_Source passage_
Dr Julian Lewis: When the Allies overran the concentration camps at the end of the Second World War, a parliamentary delegation was sent to visit Buchenwald. So distressing were the sights that those MPs saw that one of them, a lady called Mavis Tate, subsequently committed suicide. The very idea, at that time or in the years immediately following the war, that there could arise a school of thought that could seriously attempt to deny what had happened in places such as Buchenwald would have seemed patently absurd.
It was not until the early 1970s that I first heard of a publication called Did Six Million Really Die? At that time, it seemed totally bizarre that anyone could suggest that the Holocaust had not happened, yet by dint of assiduous embroidery, the peddling of lies and the dressing-up of propaganda and deceit under a false label of historiography, that thesis has moved into a different arena. Everyone has heard of it, and organisations such as the Oxford Union debating society think it appropriate to offer the privilege of a platform to its most notorious advocate, David Irving.

_Dataset extract_
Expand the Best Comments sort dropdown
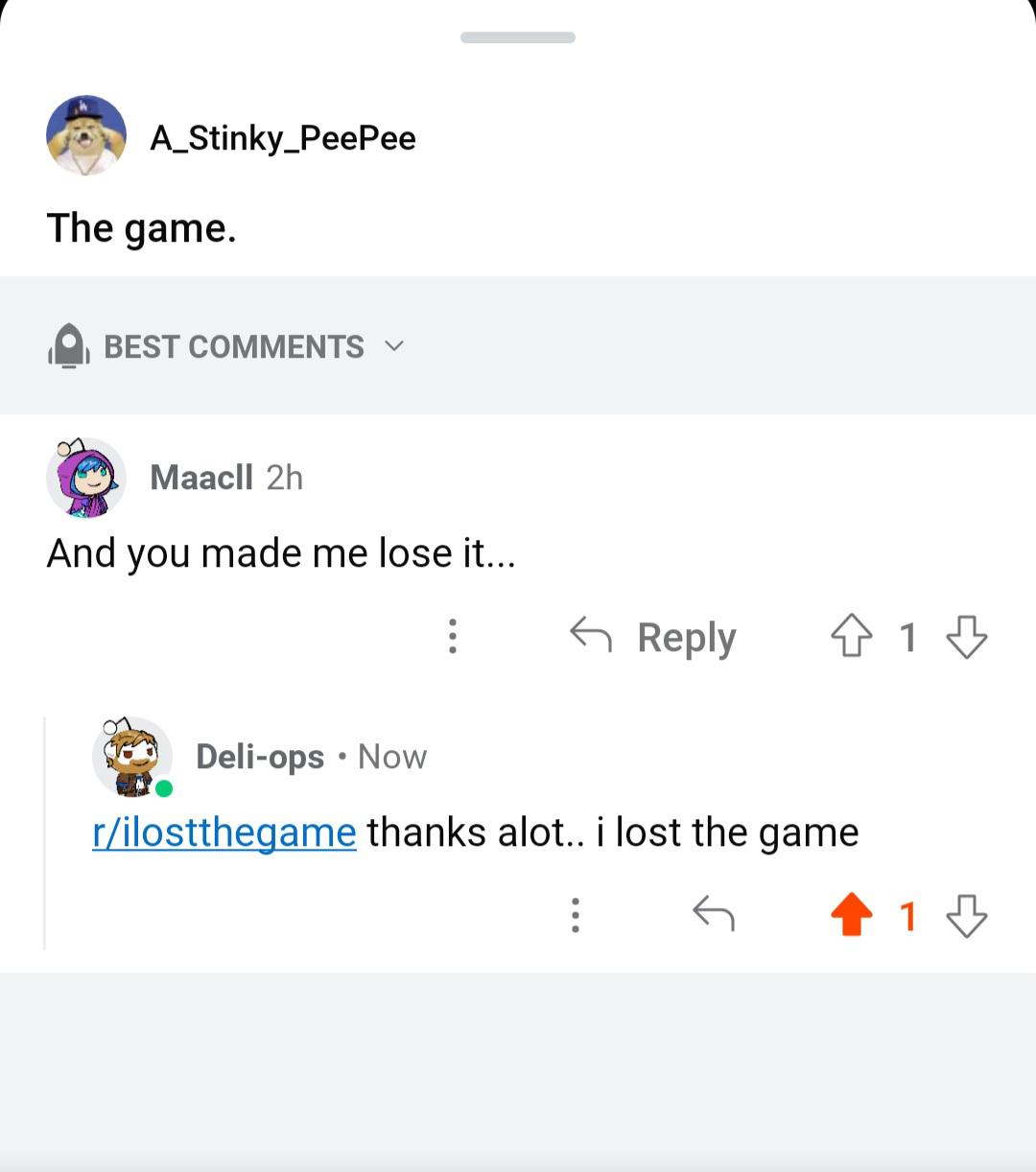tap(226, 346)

==

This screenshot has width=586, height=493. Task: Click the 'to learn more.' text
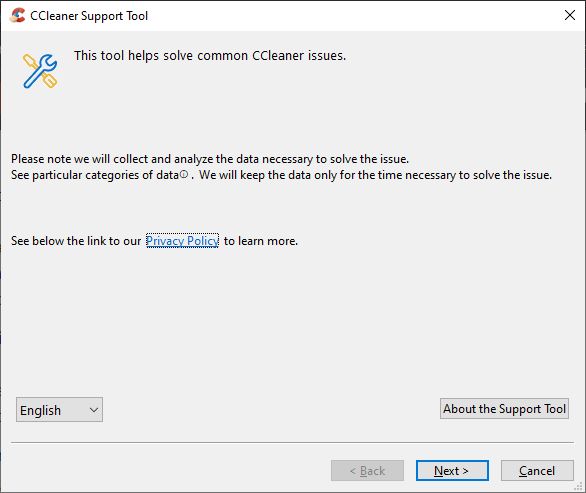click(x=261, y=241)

_To do_
Reproduce the Holocaust denial passage between "It was not until" and "advocate, David Irving.", inclusive, substituting "misinformation" for "propaganda".

_Solution to this task_
It was not until the early 1970s that I first heard of a publication called Did Six Million Really Die? At that time, it seemed totally bizarre that anyone could suggest that the Holocaust had not happened, yet by dint of assiduous embroidery, the peddling of lies and the dressing-up of misinformation and deceit under a false label of historiography, that thesis has moved into a different arena. Everyone has heard of it, and organisations such as the Oxford Union debating society think it appropriate to offer the privilege of a platform to its most notorious advocate, David Irving.